Thanks! “mantissa” was the word I needed (stupid me).
Meanwhile is seems to calculate mostly OK stuff from input and what I need is 32-bit integer ouput. Hint to CUDA developes to introduct __sini() function :)
BTW, just courious: Does someone can come out idea when solution to this problem is necessary and upgrading video card is not an option?
I do not have problem with this at momemt because I am just learning but theoretically it could be a problem. At moment this computation came from MD5 algorithm initialisation routine. It needs to calculate some constants for later use.
MD5 only needs double precision sines to initialize a constant 32 bit integer table of just 64 values. The computation is not data dependent, so it’s constant for every MD5 compute. It’s not difficult to have the host generate them and send them over in constant or global memory just once.
In general, it certainly would be possible but probably annoying to compute them using older GPUs without double support by using extended precision tricks but it’d be nontrivial!
G200 GPUs of course can do it all natively with doubles.
I know. But if I read GPU optimisation guides, they often say “recalculate, do not cache” and such. And at moment I am just in learning process, so I try everything even when it is not reasonable. MD5 is dead anyway. Just thinking “How would I do it if this really important to solve”. Currently I am bit out of ideas. Usually result is some really simple and genial math. Probably it is possible to split this float into half, compute products separately and join them.
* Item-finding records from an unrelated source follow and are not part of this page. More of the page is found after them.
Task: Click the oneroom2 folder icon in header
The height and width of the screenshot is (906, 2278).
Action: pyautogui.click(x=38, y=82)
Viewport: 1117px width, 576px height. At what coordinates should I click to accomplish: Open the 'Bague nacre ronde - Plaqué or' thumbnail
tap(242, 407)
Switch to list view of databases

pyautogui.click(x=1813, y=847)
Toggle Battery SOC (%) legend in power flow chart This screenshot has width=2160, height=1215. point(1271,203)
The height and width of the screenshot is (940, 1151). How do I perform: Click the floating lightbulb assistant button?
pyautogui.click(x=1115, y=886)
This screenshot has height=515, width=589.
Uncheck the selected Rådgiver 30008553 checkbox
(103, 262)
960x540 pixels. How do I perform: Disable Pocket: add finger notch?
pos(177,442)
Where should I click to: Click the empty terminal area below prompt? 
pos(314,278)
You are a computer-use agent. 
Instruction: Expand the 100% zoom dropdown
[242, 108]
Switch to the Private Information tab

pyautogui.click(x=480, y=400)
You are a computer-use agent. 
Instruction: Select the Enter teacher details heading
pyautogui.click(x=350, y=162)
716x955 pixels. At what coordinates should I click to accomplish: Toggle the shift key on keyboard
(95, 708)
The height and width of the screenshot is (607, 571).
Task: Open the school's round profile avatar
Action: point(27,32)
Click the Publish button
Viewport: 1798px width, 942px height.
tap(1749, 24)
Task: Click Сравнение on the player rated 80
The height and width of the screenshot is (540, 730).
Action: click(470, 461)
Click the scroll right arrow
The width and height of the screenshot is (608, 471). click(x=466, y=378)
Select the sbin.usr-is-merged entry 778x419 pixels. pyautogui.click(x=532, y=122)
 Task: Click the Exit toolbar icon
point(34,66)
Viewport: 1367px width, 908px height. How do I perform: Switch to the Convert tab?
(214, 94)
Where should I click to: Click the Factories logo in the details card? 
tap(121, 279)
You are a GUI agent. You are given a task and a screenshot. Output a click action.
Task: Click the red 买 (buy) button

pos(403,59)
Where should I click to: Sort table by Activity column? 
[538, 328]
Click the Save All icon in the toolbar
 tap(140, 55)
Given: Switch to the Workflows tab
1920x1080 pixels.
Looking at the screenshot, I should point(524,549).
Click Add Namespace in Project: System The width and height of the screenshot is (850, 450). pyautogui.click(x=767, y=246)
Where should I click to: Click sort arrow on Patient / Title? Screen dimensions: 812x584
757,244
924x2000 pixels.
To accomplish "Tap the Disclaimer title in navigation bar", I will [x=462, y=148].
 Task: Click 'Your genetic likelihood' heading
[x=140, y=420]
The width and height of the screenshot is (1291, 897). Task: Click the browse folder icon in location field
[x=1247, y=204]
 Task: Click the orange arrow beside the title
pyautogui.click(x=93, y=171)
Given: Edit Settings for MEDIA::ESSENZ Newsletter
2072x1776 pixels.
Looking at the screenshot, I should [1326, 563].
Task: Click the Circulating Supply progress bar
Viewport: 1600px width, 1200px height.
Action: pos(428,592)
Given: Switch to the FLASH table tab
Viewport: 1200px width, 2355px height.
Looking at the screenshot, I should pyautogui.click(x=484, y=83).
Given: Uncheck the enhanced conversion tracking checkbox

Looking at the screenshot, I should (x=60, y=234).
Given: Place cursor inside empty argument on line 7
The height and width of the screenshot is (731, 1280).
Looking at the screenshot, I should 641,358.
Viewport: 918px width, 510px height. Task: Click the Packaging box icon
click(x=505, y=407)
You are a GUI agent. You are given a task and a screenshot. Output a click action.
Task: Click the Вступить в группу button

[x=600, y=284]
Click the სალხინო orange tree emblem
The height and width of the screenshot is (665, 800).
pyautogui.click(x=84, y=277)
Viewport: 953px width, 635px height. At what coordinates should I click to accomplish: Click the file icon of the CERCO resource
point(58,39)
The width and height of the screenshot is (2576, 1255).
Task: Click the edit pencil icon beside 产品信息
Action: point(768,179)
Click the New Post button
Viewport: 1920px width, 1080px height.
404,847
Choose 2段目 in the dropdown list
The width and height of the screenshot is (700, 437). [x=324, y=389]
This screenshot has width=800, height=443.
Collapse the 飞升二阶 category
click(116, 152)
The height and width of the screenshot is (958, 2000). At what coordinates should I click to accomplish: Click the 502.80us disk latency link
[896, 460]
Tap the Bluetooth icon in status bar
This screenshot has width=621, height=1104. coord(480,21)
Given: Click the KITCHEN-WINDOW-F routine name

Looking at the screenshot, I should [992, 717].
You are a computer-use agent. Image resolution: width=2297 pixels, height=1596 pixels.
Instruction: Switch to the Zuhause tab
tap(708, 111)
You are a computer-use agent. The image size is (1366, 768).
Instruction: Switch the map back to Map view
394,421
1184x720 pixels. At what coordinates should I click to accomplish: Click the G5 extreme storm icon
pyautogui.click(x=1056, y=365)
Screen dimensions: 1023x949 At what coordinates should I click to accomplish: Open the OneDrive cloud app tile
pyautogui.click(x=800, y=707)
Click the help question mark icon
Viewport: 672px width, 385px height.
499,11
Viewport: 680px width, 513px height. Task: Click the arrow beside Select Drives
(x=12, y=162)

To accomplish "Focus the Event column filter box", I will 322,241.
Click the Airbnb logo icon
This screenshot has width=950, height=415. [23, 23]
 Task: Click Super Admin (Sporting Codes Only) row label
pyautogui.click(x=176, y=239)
Sometime result is easy, so I ask, maybe someone knows this simple trick.
In this case, it would not be so easy with compute capability < 1.3. First you would need to use the “double-single” float representation, which creates a “pseudo-double” out of two single precision floats. The psuedo-double only has 48 bits of mantissa, which is good enough for you here. A standard implementation of double-single arithmetic is provided in the dsfun90 library. You can find the port of many of the dsfun90 functions to CUDA by searching the forum for “dsfun90”.
Once you can do basic arithmetic in this double-single representation, then you need to implement a sin() function using these operations. There are many ways to do this, but the most straightforward way would be argument reduction to reduce x to the interval [0, pi/2], followed by Taylor expansion of the function in this region.
As you might imagine, all of these calculations could take hundreds or thousands of operations per sin() evaluation. This is when “compute, don’t cache” is a bad idea, and you should use constant memory. :)
Definitely bug. This is my first code on CUDA and I cannot think properly yet about his memory stuff. But this part should not result in different code? Still idea to recheck for possible memory corruptions.